Le wokisme expliqué à tes daron.ne.s
Pourquoi les daron.ne.s ont-iels peur du wokisme ? Voici quelques arguments pour rassurer les boomers qui pensent qu'un lobby féministe, antiraciste et LGBTQI+ menace la survie de la République.
Pourquoi les daron.ne.s ont-iels peur du wokisme ? Voici quelques arguments pour rassurer les boomers qui pensent qu'un lobby féministe, antiraciste et LGBTQI+ menace la survie de la République.
26 décembre, après-midi tranquille à la maison avec la famille. La télévision publique italienne diffuse Autant en emporte le vent, film cultissime de mon enfance. Au fur et à mesure que les aventures de Scarlett O’Hara se déroulent sur l’écran et que la guerre de Sécession se déploie sur des musiques grandiloquentes, un malaise s’instaure dans la pièce. Mes sœurs et moi nous regardons désemparées : les parents sont si contents de regarder le film avec nous, on ne veut pas gâcher le moment. Je ne m’en rappelais pas, sans doute car la dernière fois que j’ai vu le film, je ne regardais pas le monde de la même façon : Autant en emporte le vent est d’un racisme tellement primaire qu’il donne le tournis et il est parsemé d’une culture du viol très premier degré. Apogée : la scène où Rhett, ivre, s’empare de Scarlett et la contraint par la force à le suivre dans la chambre nuptiale en la traînant dans les escaliers. Le doublage italien des acteur.rice.s afro-descendant.e.s est honteux, tout comme la nostalgie assumée de la période esclavagiste.
Sur le groupe WhatsApp des sœurs, l’une d’elles écrit, ironique : “Les filles, on joue les woke ou on sauve Noël ?” On ricane. Cette fois-ci, on a décidé de sauver Noël. Non pas que mes parents ne soient pas conscientisés aux discriminations. Simplement, il nous a fallu pas mal de débats enflammés et de dramas familiaux pour arriver à la conclusion que “nous sommes tous.tes d’accord”.
@angele_vl
Mais Autant en emporte le vent, c’est vraiment trop. Je sens que je vais faire ma “féministe casseuse d’ambiance”. Je me lève, je vais fumer sur le balcon. Là, je reçois l’appel d’une amie, elle aussi en Italie pour les vacances, qui est professeure en “genre et médias” dans une fac française.
“J’ai tenté de regarder Autant en emporte le vent avec ma mère”, scande-t-elle d’une voix grave. Ah, toi aussi, ma pauvre, lui réponds-je en rigolant. Je lui demande comment ça s’est fini. “J’ai dû quitter la maison avec toutes mes affaires et là, je vais chez une copine. Je squatterai son grenier pour le reste de mon séjour.”
On se marre : à presque 30 ans, on a l’impression de faire une crise d’ado. “C’est fou. Tu es journaliste, je suis prof, on n’a rien à prouver aux daron.ne.s, on est des personnes accomplies. Sur le wokisme, le conflit générationnel est total. C’est du délire, c’est un déni névrotique”, analyse-t-elle. Je lui réponds que je ne comprends pas pourquoi défendre l’élargissement de nos démocraties et mener un combat pour plus d’égalité est aussi mal vu. “On touche là à leur confort. N’oublions pas que boomer, ça vient de boom économique : nos parents ont vécu les Trente Glorieuses, comment veux-tu qu’iels renoncent à ne serait-ce qu’un mini-bout de leurs privilèges ?”

* [DONNÉES FOURNIES]:
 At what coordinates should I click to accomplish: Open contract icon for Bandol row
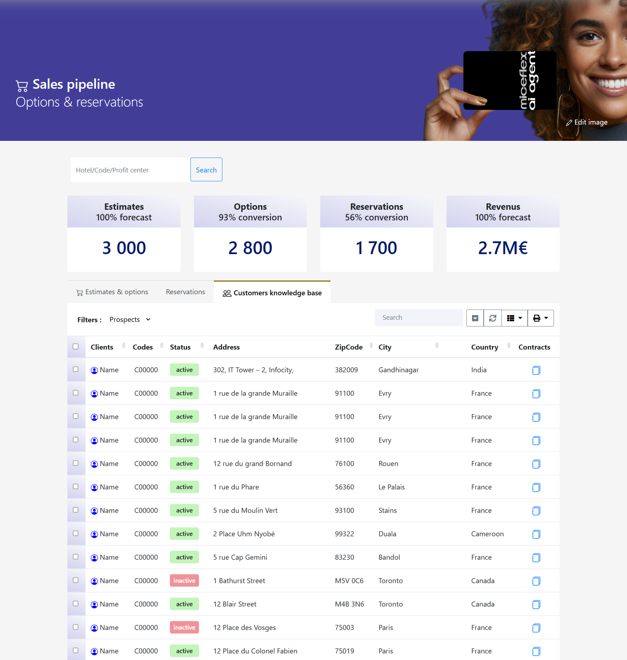(536, 557)
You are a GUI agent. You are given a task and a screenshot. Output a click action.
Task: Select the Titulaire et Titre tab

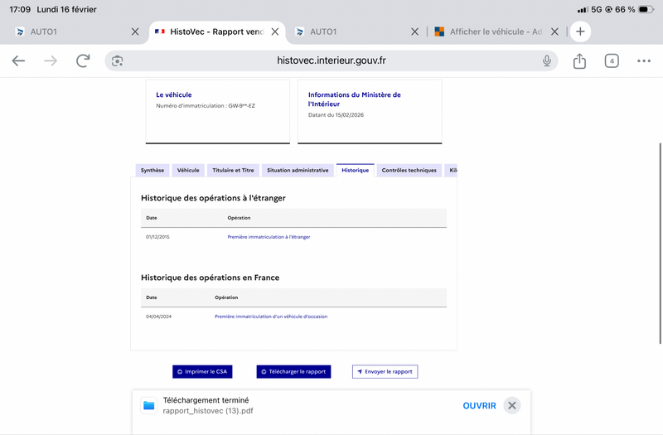[233, 170]
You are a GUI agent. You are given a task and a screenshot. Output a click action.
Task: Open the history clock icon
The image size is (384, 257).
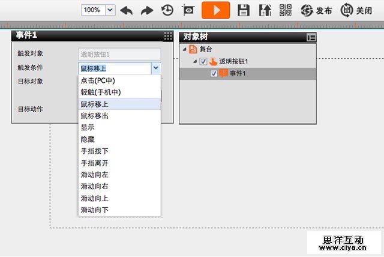167,10
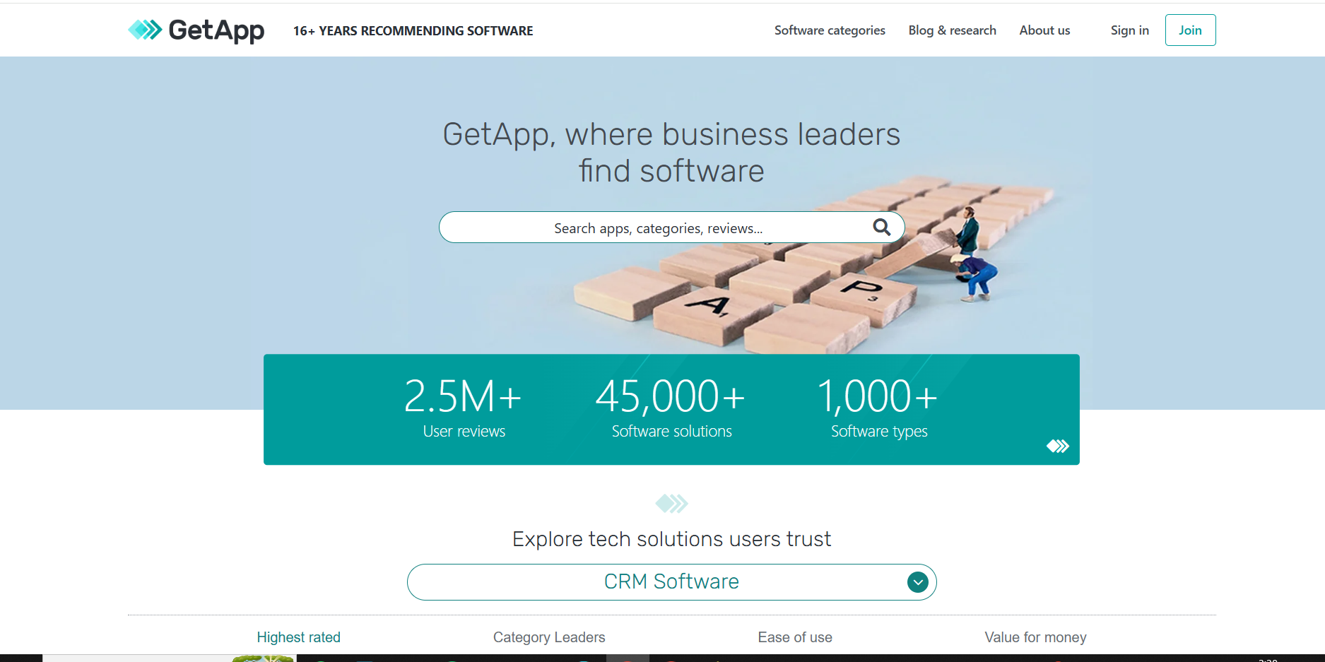Focus the Search apps, categories, reviews field
Viewport: 1325px width, 662px height.
(x=657, y=228)
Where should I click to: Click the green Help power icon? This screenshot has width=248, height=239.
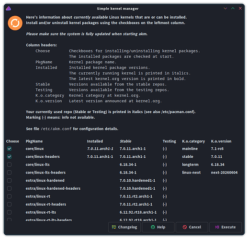pyautogui.click(x=153, y=227)
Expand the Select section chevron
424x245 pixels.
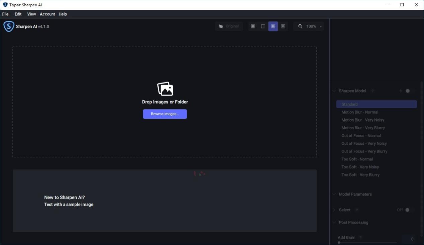[x=334, y=210]
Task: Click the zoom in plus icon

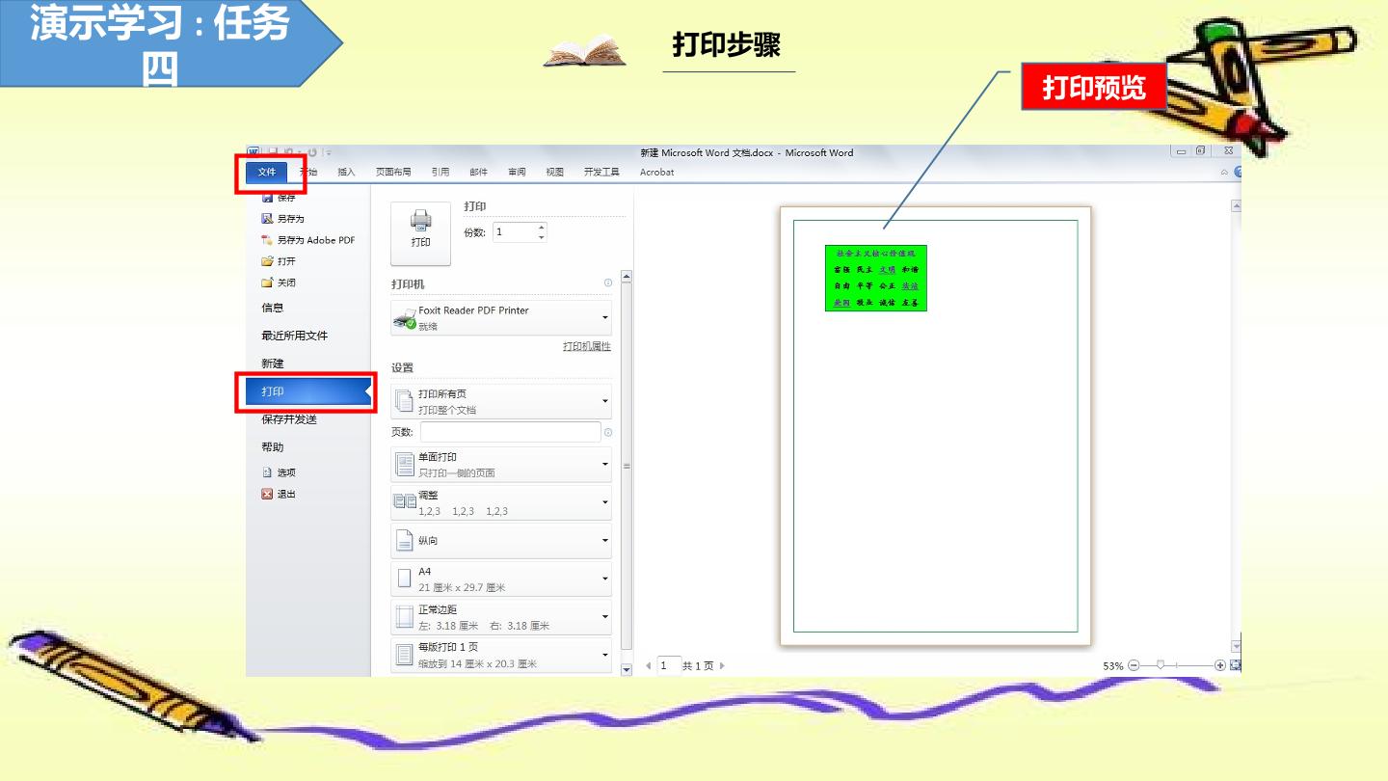Action: pyautogui.click(x=1220, y=665)
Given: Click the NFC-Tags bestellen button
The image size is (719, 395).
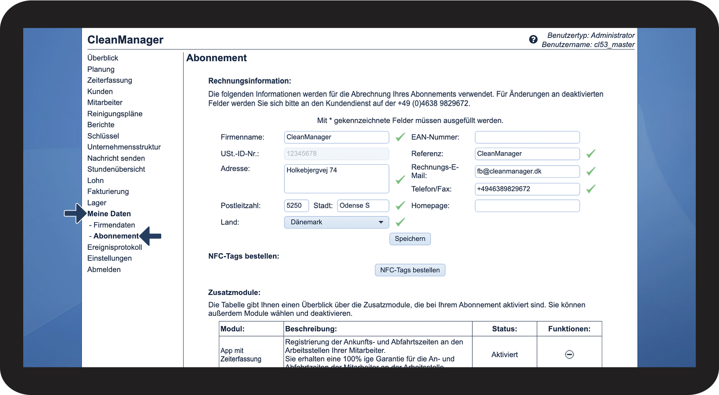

* [CONSIGNE]: Dans le texte sur le wokisme, qu'enseigne l'amie qui appelle pendant la pause cigarette sur le balcon ?

* [EXERCICE CORRIGÉ]: Elle est professeure en “genre et médias” dans une fac française.